Labour has introduced a bill to lift paid leave from the current 18 weeks to 22 weeks from July next year and 26 weeks from July 2020.
National's workplace relations spokesperson Amy Adams is putting forward a member's bill today which would allow both parents to take the leave at the same time.
Ms Adams said she'd heard no good reasons against doing it.
"It doesn't cost any more, it doesn't extend the entitlement - it really is just a matter of choice."
Mr Lees-Galloway told Morning Report the government wouldn't pick up Ms Adams' bill because it was flawed and wouldn't achieve what she intended.
He said it was very similar to an amendment Ms Adams brought during the committee stages of the government bill.
"My officials described that as fundamentally flawed."
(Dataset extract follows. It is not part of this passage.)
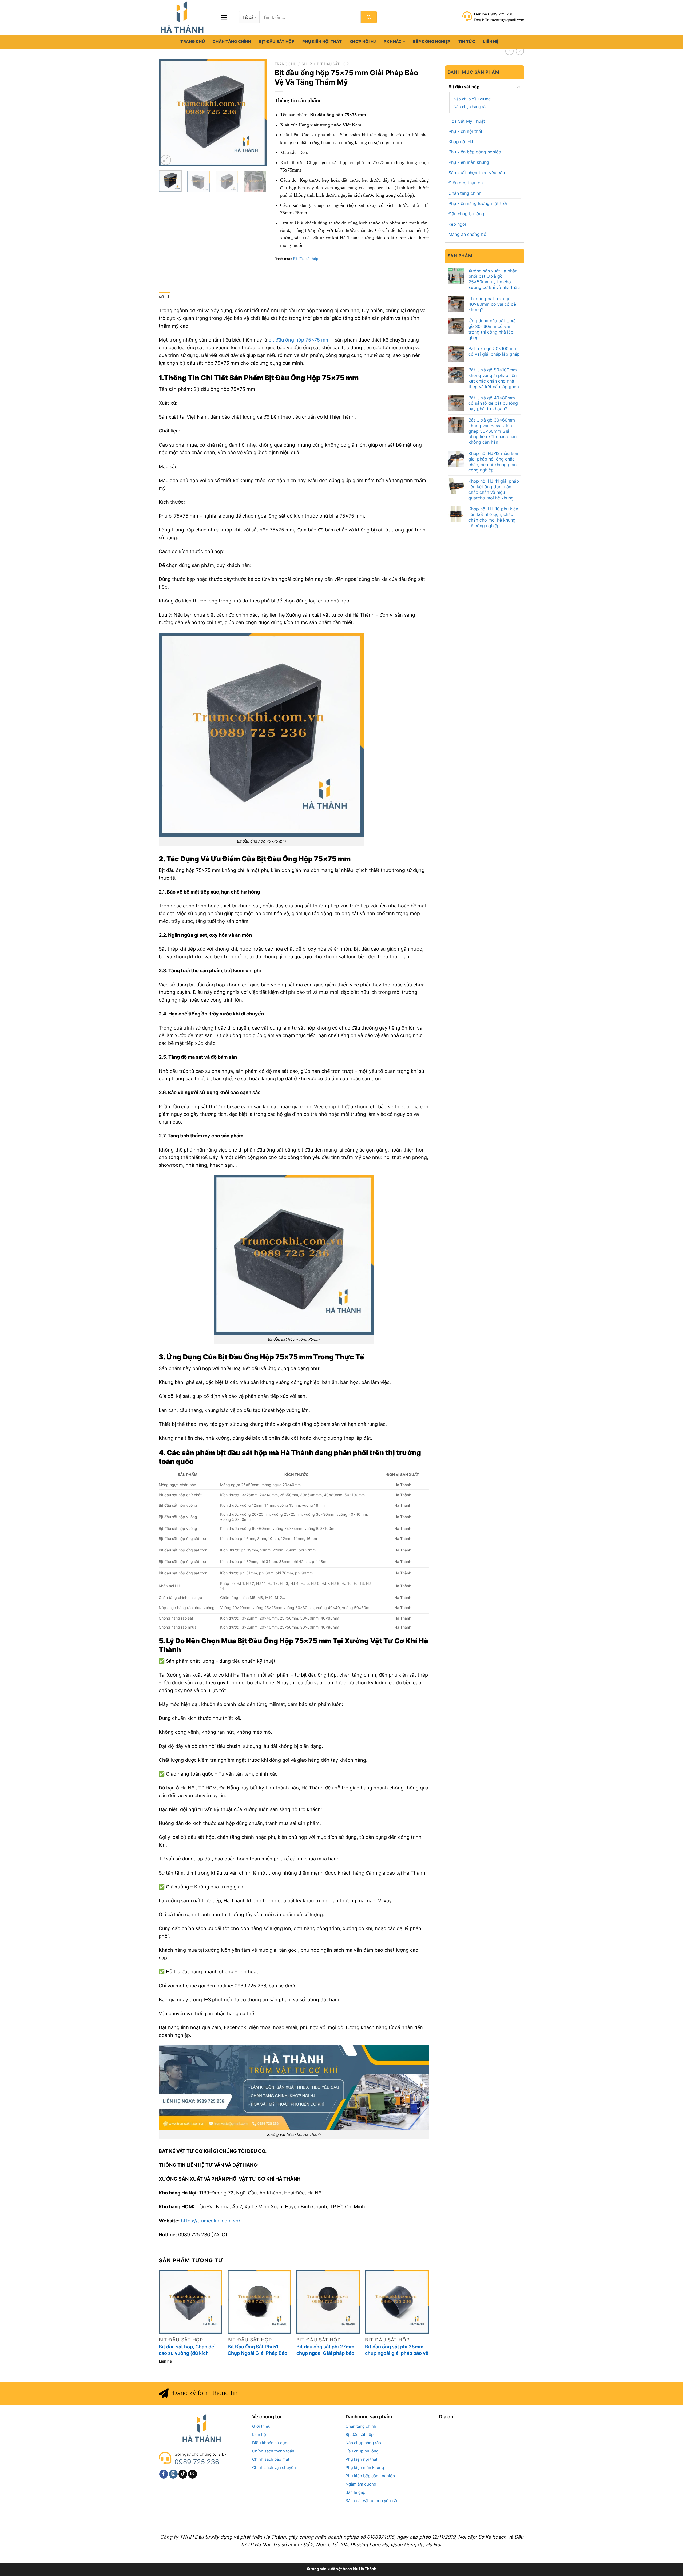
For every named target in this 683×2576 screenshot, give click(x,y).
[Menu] (223, 17)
"It doesn't actually achieve what Amy Adams intends it to achieve" - Iain Lees-Galloway
The government will instead put the issue into an employment bill being introduced to the House next year, possibly at the end of January.
"We still get to go to select committee, we still get to consider the issue ... we can just take our time to get the drafting right.
"We are looking at options, and we will take a sharing option of some kind to Parliament probably early next year."
Lees-Galloway said the point of extending paid parental leave to 26 weeks was that the World Health Organisation recommend that as the period a mother should exclusively breastfeed if they're able to.
"If we share the entire allocation, what you're effectively doing is saying baby has time with their parent for 13 weeks." However there should be flexibility for parents, he said, especially in the first few weeks of the baby's life.